Collected data entries:
==============================
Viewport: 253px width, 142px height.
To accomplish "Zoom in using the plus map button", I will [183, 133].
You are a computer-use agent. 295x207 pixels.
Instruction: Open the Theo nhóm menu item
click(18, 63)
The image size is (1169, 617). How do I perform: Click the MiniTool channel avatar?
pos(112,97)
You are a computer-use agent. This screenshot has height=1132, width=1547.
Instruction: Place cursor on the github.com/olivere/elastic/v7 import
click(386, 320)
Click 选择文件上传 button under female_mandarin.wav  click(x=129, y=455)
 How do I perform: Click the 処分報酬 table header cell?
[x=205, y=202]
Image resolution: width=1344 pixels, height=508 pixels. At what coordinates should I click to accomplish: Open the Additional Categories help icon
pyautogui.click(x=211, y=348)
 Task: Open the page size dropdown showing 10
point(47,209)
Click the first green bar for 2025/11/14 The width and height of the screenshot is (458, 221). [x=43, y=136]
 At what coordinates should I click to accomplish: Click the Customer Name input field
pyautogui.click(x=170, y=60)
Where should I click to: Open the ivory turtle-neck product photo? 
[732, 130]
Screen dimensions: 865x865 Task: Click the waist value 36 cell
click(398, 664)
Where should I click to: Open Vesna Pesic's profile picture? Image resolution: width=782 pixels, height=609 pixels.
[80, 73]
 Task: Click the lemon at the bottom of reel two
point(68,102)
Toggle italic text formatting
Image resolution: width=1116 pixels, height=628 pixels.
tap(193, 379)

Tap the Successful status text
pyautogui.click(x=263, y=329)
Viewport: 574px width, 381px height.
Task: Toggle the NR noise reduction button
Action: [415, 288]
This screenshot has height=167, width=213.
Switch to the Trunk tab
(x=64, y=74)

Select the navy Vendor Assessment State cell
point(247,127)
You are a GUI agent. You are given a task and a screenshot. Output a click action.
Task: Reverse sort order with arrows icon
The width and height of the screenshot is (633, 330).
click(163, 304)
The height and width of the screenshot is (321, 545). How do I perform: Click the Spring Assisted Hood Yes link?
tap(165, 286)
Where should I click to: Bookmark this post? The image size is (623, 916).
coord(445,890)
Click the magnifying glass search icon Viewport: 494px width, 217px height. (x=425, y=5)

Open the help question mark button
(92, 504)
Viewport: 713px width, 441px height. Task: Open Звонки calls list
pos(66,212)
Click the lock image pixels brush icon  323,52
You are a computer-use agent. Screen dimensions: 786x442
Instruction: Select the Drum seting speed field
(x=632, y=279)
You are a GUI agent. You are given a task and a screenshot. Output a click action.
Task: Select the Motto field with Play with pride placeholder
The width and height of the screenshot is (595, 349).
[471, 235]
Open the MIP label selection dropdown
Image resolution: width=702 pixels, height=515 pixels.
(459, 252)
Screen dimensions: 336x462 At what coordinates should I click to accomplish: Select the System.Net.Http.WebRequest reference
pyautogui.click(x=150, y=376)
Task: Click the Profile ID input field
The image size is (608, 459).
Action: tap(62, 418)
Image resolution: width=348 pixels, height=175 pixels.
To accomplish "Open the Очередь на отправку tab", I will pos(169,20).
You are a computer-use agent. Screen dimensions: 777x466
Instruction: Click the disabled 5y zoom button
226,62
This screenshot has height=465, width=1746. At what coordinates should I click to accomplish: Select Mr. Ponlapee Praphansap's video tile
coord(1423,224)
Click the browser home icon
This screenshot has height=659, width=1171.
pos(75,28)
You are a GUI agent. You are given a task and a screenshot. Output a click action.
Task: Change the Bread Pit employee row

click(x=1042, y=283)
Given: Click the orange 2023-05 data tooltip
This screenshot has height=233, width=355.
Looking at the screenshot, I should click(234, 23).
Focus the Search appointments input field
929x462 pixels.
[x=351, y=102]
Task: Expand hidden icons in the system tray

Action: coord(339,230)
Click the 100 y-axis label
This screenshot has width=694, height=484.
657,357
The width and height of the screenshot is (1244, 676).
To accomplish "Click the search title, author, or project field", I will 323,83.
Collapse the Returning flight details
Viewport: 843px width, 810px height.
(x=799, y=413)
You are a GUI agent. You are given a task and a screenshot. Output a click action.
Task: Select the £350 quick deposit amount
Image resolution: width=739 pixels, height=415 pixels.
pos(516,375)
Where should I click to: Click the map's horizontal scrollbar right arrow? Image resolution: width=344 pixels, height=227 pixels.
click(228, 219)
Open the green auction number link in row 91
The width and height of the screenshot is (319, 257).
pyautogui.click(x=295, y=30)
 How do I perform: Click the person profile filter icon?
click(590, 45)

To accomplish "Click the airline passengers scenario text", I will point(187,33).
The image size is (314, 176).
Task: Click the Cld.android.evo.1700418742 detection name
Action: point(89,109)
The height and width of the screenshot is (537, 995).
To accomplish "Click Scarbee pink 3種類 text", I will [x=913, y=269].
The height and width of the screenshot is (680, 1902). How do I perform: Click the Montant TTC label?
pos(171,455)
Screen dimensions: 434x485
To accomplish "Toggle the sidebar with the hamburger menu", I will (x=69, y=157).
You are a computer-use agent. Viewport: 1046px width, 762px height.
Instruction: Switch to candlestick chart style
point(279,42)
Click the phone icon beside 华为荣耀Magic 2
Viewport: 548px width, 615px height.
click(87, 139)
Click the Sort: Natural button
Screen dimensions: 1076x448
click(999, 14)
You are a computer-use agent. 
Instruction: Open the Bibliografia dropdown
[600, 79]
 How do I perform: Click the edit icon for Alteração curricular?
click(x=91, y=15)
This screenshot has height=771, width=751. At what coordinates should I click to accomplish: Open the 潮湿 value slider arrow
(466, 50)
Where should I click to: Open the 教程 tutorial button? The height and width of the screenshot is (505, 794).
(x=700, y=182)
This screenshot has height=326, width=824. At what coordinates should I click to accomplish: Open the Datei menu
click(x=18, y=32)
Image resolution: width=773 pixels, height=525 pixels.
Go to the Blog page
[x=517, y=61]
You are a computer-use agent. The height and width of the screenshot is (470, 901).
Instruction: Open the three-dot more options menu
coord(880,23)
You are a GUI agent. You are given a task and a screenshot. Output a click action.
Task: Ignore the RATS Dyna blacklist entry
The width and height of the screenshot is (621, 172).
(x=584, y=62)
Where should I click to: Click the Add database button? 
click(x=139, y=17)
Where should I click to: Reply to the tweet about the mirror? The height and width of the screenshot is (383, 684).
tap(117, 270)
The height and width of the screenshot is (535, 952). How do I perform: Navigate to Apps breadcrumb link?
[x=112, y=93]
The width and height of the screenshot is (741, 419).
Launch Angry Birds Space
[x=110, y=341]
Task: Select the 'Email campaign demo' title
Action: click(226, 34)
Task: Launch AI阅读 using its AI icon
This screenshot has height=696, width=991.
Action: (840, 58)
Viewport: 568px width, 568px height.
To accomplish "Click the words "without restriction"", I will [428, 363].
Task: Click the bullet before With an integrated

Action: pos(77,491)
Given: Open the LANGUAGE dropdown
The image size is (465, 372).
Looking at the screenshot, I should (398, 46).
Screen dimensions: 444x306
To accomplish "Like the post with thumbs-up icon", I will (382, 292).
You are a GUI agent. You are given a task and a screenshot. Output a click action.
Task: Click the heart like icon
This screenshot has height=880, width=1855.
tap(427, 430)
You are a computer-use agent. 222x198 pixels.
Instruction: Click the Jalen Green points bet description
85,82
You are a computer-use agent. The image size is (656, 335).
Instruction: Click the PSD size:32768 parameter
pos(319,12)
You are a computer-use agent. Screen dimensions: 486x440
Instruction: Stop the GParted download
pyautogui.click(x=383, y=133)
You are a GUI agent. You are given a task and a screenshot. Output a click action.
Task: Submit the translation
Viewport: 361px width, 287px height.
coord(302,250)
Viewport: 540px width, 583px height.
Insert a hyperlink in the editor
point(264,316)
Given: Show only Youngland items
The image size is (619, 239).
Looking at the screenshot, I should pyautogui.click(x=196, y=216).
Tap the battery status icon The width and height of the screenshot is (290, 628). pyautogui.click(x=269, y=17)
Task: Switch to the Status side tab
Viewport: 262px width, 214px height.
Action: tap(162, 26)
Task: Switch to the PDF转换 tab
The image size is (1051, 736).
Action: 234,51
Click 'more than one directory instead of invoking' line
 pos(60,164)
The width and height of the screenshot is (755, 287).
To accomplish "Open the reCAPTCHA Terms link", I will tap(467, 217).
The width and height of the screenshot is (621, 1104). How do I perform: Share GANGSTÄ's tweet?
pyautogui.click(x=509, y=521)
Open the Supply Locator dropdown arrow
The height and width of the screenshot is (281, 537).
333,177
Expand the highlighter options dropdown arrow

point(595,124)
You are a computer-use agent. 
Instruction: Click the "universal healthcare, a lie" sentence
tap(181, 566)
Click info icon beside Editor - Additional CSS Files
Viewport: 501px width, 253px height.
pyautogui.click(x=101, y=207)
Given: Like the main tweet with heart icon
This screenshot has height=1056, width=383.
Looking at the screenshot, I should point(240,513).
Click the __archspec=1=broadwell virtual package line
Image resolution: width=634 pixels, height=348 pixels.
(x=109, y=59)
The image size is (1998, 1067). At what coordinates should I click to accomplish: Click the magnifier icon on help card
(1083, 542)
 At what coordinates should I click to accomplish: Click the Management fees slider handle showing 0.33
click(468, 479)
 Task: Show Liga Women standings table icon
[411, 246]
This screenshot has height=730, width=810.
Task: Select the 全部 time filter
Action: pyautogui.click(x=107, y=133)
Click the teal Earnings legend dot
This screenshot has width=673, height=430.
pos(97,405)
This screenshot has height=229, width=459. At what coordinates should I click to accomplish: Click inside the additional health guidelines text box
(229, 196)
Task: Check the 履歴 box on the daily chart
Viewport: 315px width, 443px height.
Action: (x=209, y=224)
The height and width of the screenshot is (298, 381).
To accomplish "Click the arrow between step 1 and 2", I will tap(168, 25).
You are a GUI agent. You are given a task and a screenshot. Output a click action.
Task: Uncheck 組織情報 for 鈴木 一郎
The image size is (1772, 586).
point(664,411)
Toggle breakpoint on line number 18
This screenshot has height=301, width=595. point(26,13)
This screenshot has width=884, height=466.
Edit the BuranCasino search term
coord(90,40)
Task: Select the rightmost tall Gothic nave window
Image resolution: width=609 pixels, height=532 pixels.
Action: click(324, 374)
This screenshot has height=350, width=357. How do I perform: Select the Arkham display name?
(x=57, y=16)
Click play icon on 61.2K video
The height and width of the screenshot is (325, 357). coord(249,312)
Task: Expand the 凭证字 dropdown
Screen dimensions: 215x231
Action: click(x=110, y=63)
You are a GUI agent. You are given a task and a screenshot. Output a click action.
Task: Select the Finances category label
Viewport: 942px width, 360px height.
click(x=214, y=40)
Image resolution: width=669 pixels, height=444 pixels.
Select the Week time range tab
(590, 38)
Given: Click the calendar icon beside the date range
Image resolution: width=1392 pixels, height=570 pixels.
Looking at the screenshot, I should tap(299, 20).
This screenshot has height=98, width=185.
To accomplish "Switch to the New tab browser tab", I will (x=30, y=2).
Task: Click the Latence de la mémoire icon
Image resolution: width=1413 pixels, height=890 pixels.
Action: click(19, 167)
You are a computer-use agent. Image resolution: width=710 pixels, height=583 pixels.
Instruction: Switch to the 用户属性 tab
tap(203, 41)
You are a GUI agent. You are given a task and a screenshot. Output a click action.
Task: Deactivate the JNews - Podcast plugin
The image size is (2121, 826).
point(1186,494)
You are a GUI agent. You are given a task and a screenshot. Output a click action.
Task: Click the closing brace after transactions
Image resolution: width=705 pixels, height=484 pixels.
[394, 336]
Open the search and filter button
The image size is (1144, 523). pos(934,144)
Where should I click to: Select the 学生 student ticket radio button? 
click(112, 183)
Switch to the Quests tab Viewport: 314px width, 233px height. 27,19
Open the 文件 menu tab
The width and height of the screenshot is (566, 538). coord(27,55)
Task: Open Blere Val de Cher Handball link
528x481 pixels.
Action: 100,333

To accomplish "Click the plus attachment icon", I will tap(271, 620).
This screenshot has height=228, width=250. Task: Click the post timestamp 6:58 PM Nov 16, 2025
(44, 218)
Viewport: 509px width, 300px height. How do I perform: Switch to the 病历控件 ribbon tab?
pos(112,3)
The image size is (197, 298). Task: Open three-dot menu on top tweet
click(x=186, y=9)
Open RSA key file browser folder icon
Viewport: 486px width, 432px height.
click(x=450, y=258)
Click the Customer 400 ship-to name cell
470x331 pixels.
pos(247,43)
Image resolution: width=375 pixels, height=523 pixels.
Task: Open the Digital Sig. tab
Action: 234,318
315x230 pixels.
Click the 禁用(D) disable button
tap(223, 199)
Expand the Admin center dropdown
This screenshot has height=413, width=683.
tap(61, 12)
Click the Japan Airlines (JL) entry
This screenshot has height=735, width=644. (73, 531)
==============================
Using the data above, transcribe the lines that run from the line with "This screenshot has height=229, width=459." to the line with "Given: Click the calendar", both ends kept, and output nothing else.

The completed task —
This screenshot has height=229, width=459. At what coordinates should I click to accomplish: Click inside the additional health guidelines text box
(229, 196)
Task: Check the 履歴 box on the daily chart
Viewport: 315px width, 443px height.
Action: (x=209, y=224)
The height and width of the screenshot is (298, 381).
To accomplish "Click the arrow between step 1 and 2", I will tap(168, 25).
You are a GUI agent. You are given a task and a screenshot. Output a click action.
Task: Uncheck 組織情報 for 鈴木 一郎
The image size is (1772, 586).
point(664,411)
Toggle breakpoint on line number 18
This screenshot has height=301, width=595. point(26,13)
This screenshot has width=884, height=466.
Edit the BuranCasino search term
coord(90,40)
Task: Select the rightmost tall Gothic nave window
Image resolution: width=609 pixels, height=532 pixels.
Action: click(324, 374)
This screenshot has height=350, width=357. How do I perform: Select the Arkham display name?
(x=57, y=16)
Click play icon on 61.2K video
The height and width of the screenshot is (325, 357). coord(249,312)
Task: Expand the 凭证字 dropdown
Screen dimensions: 215x231
Action: click(x=110, y=63)
You are a GUI agent. You are given a task and a screenshot. Output a click action.
Task: Select the Finances category label
Viewport: 942px width, 360px height.
click(x=214, y=40)
Image resolution: width=669 pixels, height=444 pixels.
Select the Week time range tab
(590, 38)
Given: Click the calendar icon beside the date range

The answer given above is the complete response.